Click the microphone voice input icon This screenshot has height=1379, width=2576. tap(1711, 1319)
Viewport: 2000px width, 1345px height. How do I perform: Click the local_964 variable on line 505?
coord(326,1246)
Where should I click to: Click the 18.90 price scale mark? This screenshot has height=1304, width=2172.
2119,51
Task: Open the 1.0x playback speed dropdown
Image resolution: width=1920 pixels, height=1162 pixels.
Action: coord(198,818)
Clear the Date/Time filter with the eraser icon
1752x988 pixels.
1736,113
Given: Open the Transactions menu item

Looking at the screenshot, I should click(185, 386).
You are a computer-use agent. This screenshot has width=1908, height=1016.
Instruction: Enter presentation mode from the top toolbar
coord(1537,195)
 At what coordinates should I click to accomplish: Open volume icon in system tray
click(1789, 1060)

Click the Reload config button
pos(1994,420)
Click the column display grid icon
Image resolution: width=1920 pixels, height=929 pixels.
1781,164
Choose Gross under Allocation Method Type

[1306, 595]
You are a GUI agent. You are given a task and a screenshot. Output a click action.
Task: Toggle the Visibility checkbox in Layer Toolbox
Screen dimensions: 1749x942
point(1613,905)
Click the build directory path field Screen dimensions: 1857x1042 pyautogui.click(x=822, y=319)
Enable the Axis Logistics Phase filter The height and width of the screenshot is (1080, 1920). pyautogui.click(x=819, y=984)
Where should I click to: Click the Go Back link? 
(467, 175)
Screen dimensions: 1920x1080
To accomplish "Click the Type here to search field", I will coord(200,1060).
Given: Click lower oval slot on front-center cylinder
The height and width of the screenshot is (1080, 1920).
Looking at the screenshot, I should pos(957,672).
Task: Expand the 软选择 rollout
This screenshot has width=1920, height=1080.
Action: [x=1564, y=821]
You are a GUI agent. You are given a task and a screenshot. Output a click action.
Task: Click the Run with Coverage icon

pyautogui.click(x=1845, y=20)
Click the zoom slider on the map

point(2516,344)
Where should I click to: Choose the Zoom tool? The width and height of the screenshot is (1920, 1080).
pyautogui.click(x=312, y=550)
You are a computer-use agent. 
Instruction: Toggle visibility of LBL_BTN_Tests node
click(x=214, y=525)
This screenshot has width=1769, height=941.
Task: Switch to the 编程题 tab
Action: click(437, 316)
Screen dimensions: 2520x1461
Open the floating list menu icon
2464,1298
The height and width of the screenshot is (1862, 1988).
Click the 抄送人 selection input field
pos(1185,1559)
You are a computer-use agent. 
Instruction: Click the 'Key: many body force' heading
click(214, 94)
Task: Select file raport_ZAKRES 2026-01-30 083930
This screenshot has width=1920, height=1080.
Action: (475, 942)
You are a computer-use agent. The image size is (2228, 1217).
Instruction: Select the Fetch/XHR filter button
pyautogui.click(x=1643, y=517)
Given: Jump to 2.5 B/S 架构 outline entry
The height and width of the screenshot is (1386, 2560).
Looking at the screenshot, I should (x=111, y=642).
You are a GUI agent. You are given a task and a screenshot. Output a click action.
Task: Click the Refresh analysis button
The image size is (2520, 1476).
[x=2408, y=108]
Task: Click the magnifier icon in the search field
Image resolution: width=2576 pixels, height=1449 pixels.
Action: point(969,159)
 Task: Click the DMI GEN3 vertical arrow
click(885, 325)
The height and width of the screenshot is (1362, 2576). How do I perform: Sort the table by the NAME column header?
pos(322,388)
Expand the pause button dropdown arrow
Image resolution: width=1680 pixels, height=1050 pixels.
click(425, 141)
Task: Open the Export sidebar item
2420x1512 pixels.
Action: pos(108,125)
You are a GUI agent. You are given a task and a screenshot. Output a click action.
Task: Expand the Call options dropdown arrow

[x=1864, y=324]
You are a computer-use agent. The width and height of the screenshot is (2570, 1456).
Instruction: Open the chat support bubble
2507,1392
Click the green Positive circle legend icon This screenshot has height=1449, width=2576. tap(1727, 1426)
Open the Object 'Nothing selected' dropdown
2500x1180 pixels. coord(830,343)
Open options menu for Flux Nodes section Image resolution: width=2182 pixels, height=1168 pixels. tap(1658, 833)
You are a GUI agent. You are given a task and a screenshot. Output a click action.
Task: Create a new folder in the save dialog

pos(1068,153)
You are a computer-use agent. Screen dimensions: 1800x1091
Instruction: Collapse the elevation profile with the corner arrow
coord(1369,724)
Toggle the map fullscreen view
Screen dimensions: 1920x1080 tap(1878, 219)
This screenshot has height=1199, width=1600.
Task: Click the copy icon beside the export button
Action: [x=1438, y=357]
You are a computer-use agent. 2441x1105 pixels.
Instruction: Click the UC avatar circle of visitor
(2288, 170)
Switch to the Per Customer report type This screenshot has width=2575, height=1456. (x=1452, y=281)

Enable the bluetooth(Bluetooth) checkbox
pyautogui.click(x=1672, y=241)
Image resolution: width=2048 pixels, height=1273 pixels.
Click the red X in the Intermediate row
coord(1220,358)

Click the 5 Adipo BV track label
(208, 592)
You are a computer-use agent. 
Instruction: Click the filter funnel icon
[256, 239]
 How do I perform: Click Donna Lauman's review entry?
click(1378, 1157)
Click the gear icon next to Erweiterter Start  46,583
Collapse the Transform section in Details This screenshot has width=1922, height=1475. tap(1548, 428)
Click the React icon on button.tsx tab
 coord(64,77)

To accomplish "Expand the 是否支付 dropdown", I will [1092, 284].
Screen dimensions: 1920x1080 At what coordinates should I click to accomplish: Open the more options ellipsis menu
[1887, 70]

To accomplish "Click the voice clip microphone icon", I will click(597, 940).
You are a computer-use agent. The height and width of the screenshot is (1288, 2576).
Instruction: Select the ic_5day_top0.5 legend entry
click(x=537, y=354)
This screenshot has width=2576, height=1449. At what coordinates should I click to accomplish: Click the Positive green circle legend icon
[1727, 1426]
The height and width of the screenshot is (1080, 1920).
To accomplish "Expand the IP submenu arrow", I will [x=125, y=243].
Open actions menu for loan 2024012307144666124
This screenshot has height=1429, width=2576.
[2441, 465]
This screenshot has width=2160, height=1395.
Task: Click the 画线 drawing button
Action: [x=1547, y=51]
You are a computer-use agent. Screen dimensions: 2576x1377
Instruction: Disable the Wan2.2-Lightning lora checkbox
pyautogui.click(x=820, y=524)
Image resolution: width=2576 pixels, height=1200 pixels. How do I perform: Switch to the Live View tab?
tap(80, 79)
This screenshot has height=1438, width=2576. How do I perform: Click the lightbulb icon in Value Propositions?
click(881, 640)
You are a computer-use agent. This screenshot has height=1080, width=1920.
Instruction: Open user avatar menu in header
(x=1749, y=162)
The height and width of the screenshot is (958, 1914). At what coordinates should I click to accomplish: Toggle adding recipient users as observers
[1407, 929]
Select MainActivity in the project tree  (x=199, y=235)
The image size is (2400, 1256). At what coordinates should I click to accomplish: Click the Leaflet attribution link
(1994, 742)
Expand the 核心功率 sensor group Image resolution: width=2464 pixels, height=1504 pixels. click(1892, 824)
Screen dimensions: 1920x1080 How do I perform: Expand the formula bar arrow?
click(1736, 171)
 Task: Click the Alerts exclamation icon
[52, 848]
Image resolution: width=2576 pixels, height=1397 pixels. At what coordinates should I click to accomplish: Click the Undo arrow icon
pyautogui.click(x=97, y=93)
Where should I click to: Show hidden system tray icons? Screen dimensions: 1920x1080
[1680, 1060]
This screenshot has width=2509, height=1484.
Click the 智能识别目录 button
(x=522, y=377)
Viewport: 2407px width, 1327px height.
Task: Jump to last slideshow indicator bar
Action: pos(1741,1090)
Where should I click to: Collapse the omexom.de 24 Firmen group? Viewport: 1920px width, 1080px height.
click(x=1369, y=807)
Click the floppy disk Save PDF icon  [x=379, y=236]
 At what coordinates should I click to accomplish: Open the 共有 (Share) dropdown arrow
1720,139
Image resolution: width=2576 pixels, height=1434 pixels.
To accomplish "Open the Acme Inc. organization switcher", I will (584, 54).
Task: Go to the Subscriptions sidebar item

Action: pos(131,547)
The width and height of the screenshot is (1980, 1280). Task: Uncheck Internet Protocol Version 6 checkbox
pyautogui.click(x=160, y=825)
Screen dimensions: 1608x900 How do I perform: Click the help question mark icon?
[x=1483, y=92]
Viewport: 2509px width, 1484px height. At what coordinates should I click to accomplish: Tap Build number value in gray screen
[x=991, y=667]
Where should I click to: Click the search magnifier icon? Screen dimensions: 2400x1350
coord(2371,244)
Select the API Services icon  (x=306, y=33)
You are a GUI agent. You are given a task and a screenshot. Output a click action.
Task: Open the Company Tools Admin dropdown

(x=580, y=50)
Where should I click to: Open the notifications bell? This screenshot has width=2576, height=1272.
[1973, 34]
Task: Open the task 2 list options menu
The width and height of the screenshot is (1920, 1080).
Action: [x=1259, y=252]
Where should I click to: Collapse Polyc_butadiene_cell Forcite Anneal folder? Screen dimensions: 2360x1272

#### Exercise requirements:
Retype the lines from the one containing "Where should I click to: Collapse the" through the last line of the records. Leave out everything else.

#### Answer for this exercise:
Where should I click to: Collapse the omexom.de 24 Firmen group? Viewport: 1920px width, 1080px height.
click(x=1369, y=807)
Click the floppy disk Save PDF icon  [x=379, y=236]
 At what coordinates should I click to accomplish: Open the 共有 (Share) dropdown arrow
1720,139
Image resolution: width=2576 pixels, height=1434 pixels.
To accomplish "Open the Acme Inc. organization switcher", I will (584, 54).
Task: Go to the Subscriptions sidebar item

Action: pos(131,547)
The width and height of the screenshot is (1980, 1280). Task: Uncheck Internet Protocol Version 6 checkbox
pyautogui.click(x=160, y=825)
Screen dimensions: 1608x900 How do I perform: Click the help question mark icon?
[x=1483, y=92]
Viewport: 2509px width, 1484px height. At what coordinates should I click to accomplish: Tap Build number value in gray screen
[x=991, y=667]
Where should I click to: Click the search magnifier icon? Screen dimensions: 2400x1350
coord(2371,244)
Select the API Services icon  (x=306, y=33)
You are a GUI agent. You are given a task and a screenshot. Output a click action.
Task: Open the Company Tools Admin dropdown

(x=580, y=50)
Where should I click to: Open the notifications bell? This screenshot has width=2576, height=1272.
[1973, 34]
Task: Open the task 2 list options menu
The width and height of the screenshot is (1920, 1080).
Action: [x=1259, y=252]
Where should I click to: Collapse Polyc_butadiene_cell Forcite Anneal folder? Screen dimensions: 2360x1272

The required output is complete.